Here is a man, with a hammer that might have existed in the stone age, beating into shape a vessel of brass on a flat rock. There a father and son are turning a log into wooden clogs with a primitive bucksaw, the man standing on the log, the boy kneeling on the ground beneath. Beyond them is a turning lathe such as the workmen of Solomon may have used in the building of his temple. The operator squats on the floor of his open booth, facing the street—for no Damascan can carry on his business with his back turned to the sights and sounds of the ever-changing multitude. With one hand he draws back and forth a sort of Indian bow, the cord wound once round the stick, which, whirling almost as rapidly as in a steam lathe, is fashioned into the desired shape by a chisel held with the left hand and the bare toes of the artisan. Mile after mile through the endless rows of bazaars such prehistoric trades are plied. Not a foot of space on either side of the narrow streets is unoccupied. Where the overdressed owners of great heaps of silks and rugs have left a pigeon-hole between their booths, sits the ragged vendor of sweetmeats and half-inch slices of cocoanut. The Damascan does not set up his business as far as possible from his competitors. In one quarter are crowded a hundred manufacturers of the red fez of Islam. In another a colony of brass workers make a deafening din. Beyond, sounds the squeak of innumerable saws where huge logs are slowly turned into lumber by hand power. The shopper in quest of a pair of slippers may wander from daylight to dusk among booths overflowing with every other imaginable ware, to come at last, when he is ready to purchase the first thing bearing the remotest resemblance to footwear, into a section where slippers of every size, shape, and quality are displayed in such superabundance as to make him forget from very bewilderment what he came for.

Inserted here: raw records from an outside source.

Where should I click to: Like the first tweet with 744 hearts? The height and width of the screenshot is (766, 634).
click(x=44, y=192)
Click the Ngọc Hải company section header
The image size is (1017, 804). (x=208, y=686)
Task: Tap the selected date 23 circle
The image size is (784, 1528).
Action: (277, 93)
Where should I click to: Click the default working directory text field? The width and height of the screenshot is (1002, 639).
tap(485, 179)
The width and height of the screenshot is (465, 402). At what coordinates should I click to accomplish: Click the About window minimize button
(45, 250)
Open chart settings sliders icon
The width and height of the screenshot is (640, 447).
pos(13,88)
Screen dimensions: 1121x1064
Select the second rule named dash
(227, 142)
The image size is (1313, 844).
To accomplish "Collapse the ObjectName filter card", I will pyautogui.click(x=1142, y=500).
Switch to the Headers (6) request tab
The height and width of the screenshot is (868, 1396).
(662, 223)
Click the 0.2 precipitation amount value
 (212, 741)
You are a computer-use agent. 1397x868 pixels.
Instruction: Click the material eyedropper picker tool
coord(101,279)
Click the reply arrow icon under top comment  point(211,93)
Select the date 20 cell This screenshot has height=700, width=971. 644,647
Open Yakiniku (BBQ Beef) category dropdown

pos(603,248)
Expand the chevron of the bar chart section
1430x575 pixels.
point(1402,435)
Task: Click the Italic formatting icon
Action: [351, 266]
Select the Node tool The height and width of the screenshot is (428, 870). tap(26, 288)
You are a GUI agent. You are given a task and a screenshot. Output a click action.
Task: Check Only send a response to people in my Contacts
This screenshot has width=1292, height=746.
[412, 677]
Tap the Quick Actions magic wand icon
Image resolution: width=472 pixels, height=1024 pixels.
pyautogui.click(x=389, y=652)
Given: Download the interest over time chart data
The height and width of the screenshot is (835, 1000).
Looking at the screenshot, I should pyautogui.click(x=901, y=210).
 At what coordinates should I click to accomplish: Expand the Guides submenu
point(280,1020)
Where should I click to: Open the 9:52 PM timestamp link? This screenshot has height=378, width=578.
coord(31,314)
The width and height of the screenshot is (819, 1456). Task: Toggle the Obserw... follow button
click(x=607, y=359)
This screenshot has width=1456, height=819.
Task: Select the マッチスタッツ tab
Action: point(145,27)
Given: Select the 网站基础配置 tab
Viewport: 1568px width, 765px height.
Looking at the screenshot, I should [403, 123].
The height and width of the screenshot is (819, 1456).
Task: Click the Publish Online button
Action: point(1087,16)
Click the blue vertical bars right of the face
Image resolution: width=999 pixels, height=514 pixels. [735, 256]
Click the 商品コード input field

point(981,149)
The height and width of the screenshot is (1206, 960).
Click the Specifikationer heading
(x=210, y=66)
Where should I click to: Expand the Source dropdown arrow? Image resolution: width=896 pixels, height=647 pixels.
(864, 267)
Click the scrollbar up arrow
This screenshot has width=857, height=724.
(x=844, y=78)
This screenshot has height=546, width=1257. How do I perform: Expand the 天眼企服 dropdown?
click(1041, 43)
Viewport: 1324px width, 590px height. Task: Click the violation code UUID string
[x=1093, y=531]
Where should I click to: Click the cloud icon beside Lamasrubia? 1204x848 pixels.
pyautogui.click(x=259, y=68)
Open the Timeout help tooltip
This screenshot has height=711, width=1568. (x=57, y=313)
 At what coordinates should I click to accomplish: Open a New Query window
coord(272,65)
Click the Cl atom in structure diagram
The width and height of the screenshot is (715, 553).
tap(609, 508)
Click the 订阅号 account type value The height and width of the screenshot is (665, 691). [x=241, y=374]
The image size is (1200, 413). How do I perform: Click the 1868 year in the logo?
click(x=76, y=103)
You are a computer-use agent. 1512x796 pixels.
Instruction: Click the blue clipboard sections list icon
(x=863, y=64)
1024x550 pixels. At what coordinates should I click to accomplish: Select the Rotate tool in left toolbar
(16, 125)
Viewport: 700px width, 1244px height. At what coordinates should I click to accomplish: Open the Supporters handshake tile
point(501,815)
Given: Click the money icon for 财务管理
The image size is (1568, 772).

To endeavor to make headway against the surging multitude is much like attempting to swim up the gorge of Niagara. Long lines of camels splash through the human stream, utterly indifferent to the urchins under their feet. Donkeys all but hidden under enormous bundles of fagots that scrape the buildings on either side, asses bestraddled by foul-mouthed boys who guide the beasts by kicking them behind either ear and urge them on by a sound peculiar to the Arab—a disgusting trilling of the soft palate—dash with set teeth out of obscure and unexpected side streets. Not an inch do they swerve from their course, not once do they slacken their pace. The faranchee who expects them to do so is sure to receive many a jolt in the ribs from asinine shoulders or some unwieldy cargo and to be sent sprawling, if there is room to sprawl, as the beast and his driver glance back at his discomfiture with a diabolical gleam in their eyes. Hairless, scabby mongrel curs, yellow or grey in color, prowl among the legs of the throng, skulk through the byways devouring the refuse, or lie undisturbed in the puddles that abound in every street. The donkey may knock down a dozen pedestrians an hour, but he takes good care to step over the pariah dogs in his path. Periodically the mongrels gather in bands at busy corners, yelping and snarling, snapping their yellow fangs, and raising an infernal din that impedes bargainings a hundred yards away. If a bystander wades among them with his stick and drives them off, it is only to have them collect again five minutes after the last yelp has been silenced.